→ Set of tasks:
1. Turn the paragraph in the syllabus excerpt below that begins "Online Discussion Boards:" into a short bulleted list that keeps its main points.
2. Carry on the syllabus excerpt from its last sentence, writing the next few lines of its policies.

→ Excerpt to read:
□ □ □ □ □ □ □

Class will not meet on Jan 15 (MLK Holiday), Feb 19 (President’s Day), Mar 05 (Spring Break), Apr 02 (Easter Break).

The topics for the last 4 sessions are placeholders, and it is very likely we will cover these topics. However, we have some room for flexibility depending on other topics of interest to the class. We may also have a guest lecturer from time to time.

Policies & Expectations

Attendance: Given the technical nature of this course, and the breadth of topics discussed, it is expected that you attend every class session. Please contact us in advance if you are not able to attend class.
E-mail: We will try to respond to email within 24 to 36 hours. Please use email for personal discussions and not for course questions.
Online Discussion Boards: Please use the discussion board on Canvas for questions about the course, homework assignments, technical issues, etc. Individual questions submitted by email do not scale, and the likelihood of many students having the same question is high. Using the forums is a great resource for everyone.

□ □ □ □ □ □ □

→ Dataset excerpt:
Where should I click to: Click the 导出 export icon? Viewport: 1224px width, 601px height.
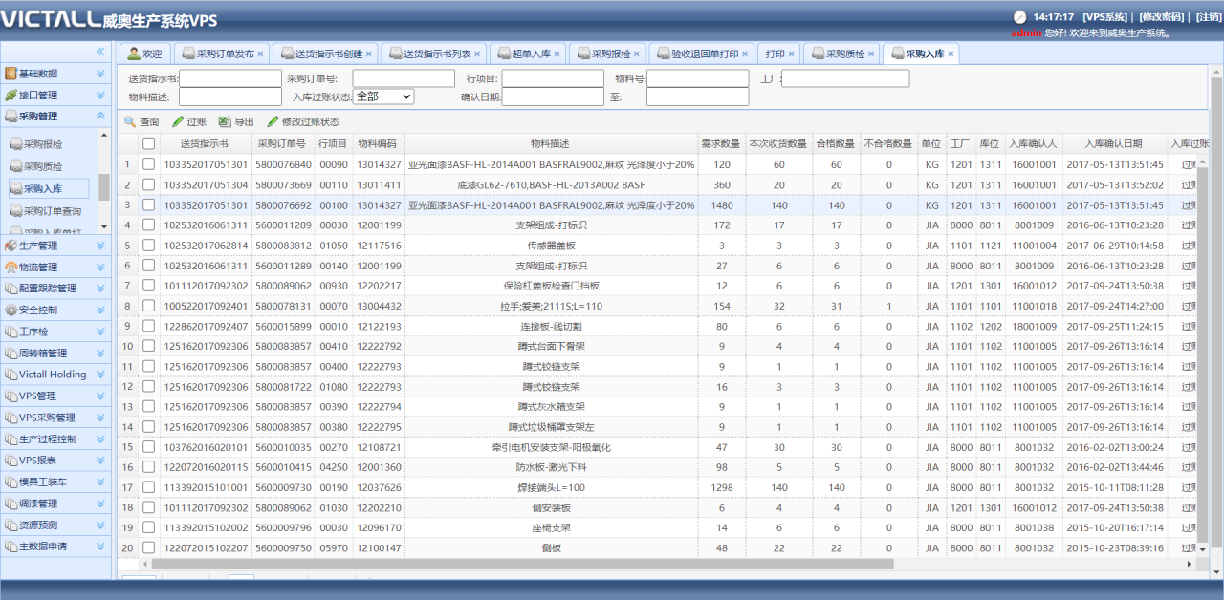[x=224, y=122]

□ □ □ □ □ □ □

→ Results by task:
1.
- Post questions about the course, homework assignments, technical issues, and similar matters on the Canvas discussion board.
- Individual questions sent by email do not scale, and many students are likely to have the same question.
- The forums are a resource for everyone.

2.
Name Tents: You will be given a name tent. Please use it every class session and place it in front of you so we can get to know your name quicker.

Open Door Policy

Please approach or get in touch with us if something is not working for you regarding the class, methods, etc. Our pledge to you is to provide the best learning experience possible.

Academic Integrity

You must perform all of your own work on problem sets. You may collaborate with other students, though all submitted work must be your own. Please refer to the Georgetown University Honor Council site for additional information.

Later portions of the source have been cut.